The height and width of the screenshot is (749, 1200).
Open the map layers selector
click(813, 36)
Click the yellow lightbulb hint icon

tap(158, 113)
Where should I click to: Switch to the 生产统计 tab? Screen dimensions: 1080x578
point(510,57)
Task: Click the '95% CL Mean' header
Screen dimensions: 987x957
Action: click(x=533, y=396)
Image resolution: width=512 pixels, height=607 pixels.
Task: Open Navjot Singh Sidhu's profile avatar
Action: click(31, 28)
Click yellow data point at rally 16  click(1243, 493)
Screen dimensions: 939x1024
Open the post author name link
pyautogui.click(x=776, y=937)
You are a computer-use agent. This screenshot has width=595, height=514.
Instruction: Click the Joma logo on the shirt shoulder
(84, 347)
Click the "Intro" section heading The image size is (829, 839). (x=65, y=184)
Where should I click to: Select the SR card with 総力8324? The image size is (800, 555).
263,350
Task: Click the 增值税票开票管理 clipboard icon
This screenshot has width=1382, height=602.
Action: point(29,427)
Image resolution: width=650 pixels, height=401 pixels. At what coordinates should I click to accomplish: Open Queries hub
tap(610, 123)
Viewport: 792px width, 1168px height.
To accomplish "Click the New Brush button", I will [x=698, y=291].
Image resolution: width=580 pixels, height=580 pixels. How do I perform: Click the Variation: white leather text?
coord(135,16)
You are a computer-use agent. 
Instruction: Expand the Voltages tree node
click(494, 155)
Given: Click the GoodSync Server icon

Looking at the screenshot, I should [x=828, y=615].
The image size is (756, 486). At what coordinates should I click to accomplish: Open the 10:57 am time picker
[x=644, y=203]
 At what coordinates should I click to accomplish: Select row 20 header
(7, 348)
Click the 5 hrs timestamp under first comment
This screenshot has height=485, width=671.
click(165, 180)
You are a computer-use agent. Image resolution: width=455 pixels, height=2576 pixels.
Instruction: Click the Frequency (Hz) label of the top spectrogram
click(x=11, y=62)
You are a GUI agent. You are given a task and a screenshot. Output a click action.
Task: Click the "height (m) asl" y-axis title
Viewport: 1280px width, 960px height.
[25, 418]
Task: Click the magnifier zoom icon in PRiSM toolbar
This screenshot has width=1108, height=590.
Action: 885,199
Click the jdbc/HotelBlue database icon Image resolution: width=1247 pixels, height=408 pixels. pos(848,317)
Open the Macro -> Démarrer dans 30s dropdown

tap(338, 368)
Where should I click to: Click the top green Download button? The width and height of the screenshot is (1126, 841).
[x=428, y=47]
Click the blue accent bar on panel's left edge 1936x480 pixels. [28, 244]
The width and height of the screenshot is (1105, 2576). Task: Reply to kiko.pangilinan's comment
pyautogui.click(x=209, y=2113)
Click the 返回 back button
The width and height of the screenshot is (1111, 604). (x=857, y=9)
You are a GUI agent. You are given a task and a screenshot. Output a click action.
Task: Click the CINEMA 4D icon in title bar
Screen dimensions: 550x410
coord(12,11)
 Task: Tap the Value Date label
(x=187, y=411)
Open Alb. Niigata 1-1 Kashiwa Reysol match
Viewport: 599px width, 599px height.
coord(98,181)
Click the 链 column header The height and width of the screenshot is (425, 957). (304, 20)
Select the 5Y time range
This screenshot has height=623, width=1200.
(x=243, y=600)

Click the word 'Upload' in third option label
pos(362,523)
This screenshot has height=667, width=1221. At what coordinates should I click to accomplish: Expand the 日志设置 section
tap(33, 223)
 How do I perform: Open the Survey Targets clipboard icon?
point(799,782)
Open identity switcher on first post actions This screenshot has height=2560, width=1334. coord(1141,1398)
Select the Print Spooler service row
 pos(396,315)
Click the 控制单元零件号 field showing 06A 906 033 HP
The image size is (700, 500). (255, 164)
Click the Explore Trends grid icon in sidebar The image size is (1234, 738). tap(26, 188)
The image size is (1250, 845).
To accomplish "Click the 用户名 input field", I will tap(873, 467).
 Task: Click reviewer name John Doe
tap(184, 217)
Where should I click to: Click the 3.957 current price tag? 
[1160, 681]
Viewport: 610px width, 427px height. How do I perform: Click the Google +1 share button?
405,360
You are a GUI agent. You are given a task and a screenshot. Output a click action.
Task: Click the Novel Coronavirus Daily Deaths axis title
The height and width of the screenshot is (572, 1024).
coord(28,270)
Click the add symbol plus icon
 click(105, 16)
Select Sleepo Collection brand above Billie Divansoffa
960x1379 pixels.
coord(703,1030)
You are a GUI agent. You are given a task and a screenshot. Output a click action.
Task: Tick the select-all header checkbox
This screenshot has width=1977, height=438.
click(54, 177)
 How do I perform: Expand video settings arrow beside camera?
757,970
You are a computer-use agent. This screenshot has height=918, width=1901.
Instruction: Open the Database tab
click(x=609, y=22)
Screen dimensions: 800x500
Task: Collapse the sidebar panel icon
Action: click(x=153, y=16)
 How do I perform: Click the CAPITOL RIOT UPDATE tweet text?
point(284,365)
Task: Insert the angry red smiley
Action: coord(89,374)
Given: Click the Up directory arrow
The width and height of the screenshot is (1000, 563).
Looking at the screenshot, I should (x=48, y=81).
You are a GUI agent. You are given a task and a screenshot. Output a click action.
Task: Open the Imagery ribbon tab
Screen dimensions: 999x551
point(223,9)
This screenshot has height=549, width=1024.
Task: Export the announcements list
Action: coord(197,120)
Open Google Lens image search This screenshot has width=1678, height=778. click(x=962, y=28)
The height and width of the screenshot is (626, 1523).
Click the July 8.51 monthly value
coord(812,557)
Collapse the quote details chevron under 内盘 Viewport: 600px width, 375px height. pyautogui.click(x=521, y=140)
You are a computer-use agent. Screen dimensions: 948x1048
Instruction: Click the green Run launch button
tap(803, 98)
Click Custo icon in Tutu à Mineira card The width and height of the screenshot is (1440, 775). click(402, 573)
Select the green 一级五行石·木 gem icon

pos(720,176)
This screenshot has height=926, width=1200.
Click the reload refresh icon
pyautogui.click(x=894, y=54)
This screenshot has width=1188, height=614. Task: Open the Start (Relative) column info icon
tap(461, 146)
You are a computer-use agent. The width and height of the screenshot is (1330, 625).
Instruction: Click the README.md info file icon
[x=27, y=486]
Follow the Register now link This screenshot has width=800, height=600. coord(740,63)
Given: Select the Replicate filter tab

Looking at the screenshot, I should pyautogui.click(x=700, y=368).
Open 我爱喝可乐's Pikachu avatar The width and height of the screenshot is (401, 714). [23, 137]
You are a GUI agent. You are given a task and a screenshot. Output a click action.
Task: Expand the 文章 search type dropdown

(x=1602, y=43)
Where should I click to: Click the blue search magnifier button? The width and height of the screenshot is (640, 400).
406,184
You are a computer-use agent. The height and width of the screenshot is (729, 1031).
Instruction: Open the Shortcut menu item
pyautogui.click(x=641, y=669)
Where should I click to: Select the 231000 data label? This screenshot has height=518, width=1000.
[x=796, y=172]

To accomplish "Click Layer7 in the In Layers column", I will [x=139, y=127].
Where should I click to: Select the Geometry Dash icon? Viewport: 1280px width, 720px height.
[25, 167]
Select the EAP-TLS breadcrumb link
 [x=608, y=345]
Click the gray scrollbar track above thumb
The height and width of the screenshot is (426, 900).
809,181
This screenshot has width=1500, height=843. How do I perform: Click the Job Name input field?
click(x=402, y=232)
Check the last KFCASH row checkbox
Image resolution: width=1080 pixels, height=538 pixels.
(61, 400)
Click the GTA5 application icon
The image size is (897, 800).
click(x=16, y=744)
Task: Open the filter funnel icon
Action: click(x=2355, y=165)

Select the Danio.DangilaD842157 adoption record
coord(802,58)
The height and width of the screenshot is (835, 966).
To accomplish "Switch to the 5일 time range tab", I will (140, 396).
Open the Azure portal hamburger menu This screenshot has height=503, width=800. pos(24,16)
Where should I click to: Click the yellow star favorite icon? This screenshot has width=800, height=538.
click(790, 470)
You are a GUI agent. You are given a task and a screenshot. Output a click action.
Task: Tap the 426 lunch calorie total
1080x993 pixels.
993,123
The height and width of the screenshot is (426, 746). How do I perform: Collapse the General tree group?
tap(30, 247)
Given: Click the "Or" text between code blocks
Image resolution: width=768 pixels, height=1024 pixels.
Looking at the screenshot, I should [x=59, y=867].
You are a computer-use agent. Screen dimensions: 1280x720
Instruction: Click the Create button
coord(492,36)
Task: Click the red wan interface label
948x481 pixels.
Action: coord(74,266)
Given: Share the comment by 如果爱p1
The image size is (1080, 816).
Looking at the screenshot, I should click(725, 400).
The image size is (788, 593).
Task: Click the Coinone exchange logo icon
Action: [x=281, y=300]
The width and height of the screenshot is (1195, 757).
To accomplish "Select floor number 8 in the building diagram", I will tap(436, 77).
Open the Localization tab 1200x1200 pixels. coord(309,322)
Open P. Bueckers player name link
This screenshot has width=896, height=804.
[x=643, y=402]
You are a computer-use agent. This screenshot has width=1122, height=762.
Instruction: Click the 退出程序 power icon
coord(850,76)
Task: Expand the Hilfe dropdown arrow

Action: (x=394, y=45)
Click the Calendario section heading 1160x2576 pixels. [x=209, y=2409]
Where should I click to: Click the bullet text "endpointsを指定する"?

· · · · ·

- **Problem**
Repeat the entries above verbatim, but only from the line that has "The image size is (756, 486)." down to the line that has "Click the blue accent", inclusive.

- **Task result**
The image size is (756, 486). At what coordinates should I click to accomplish: Open the 10:57 am time picker
[x=644, y=203]
 At what coordinates should I click to accomplish: Select row 20 header
(7, 348)
Click the 5 hrs timestamp under first comment
This screenshot has height=485, width=671.
click(165, 180)
You are a computer-use agent. Image resolution: width=455 pixels, height=2576 pixels.
Instruction: Click the Frequency (Hz) label of the top spectrogram
click(x=11, y=62)
You are a GUI agent. You are given a task and a screenshot. Output a click action.
Task: Click the "height (m) asl" y-axis title
Viewport: 1280px width, 960px height.
[25, 418]
Task: Click the magnifier zoom icon in PRiSM toolbar
This screenshot has width=1108, height=590.
Action: 885,199
Click the jdbc/HotelBlue database icon Image resolution: width=1247 pixels, height=408 pixels. pos(848,317)
Open the Macro -> Démarrer dans 30s dropdown

tap(338, 368)
Where should I click to: Click the top green Download button? The width and height of the screenshot is (1126, 841).
[x=428, y=47]
Click the blue accent bar on panel's left edge 1936x480 pixels. [28, 244]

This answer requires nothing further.